## [Work instructions]
From the entries below, extract each line that contains the word "Locate" and copy it in full.

## [Data excerpts]
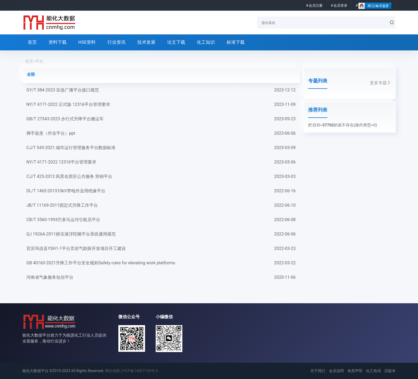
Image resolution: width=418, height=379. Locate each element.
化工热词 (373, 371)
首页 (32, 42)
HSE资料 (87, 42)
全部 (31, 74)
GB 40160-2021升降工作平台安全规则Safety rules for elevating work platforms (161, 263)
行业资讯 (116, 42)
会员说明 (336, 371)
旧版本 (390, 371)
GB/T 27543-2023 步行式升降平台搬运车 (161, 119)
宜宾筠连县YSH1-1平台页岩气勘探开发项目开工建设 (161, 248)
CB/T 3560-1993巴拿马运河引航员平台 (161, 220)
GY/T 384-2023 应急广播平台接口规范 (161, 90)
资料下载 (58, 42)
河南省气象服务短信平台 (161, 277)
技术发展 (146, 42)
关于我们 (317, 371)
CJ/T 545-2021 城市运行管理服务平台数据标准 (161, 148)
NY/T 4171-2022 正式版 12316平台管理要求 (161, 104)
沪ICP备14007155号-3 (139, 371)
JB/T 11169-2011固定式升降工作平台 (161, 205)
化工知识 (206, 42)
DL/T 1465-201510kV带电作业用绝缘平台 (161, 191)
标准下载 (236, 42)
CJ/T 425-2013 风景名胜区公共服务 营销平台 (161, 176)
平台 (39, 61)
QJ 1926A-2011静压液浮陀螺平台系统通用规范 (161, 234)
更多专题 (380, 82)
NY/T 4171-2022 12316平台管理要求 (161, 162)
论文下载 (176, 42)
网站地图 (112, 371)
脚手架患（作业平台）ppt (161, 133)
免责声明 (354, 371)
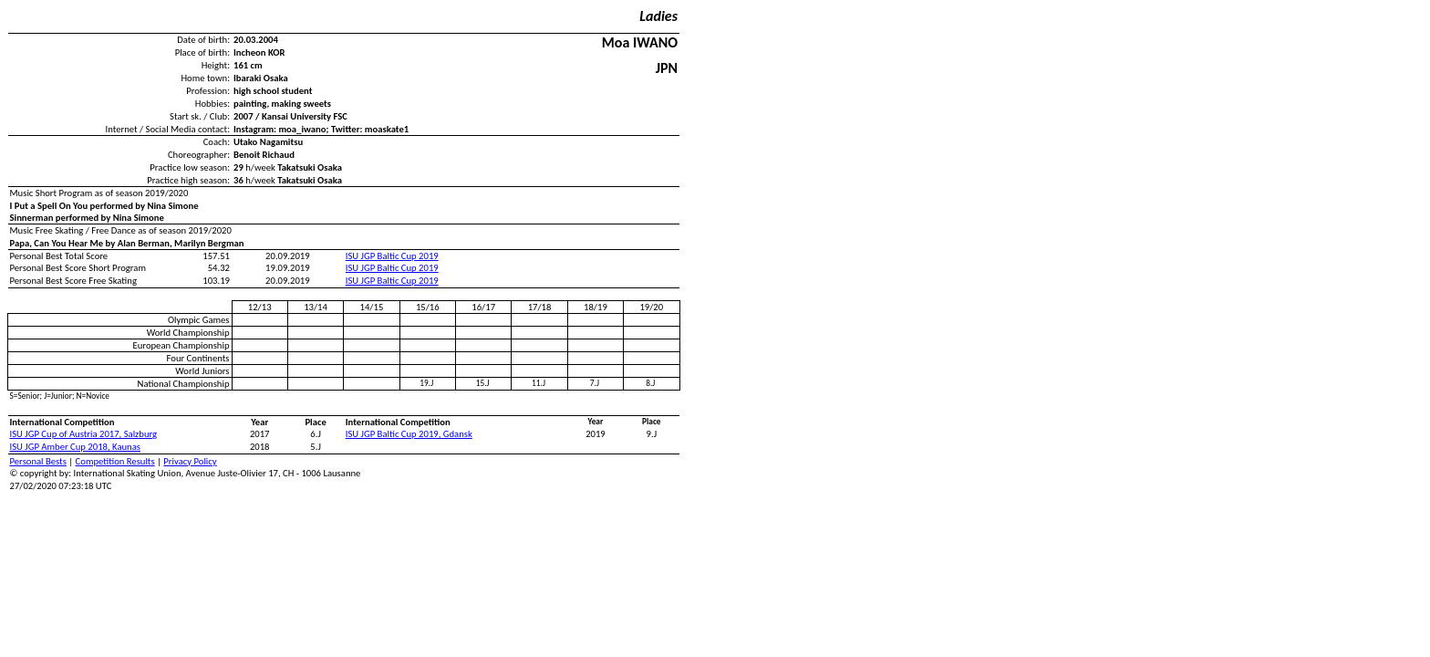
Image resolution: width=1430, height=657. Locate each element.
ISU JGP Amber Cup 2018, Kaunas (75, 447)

## [Written answer]
Image resolution: width=418, height=379. Locate each element.
Image resolution: width=1430, height=657. Locate each element.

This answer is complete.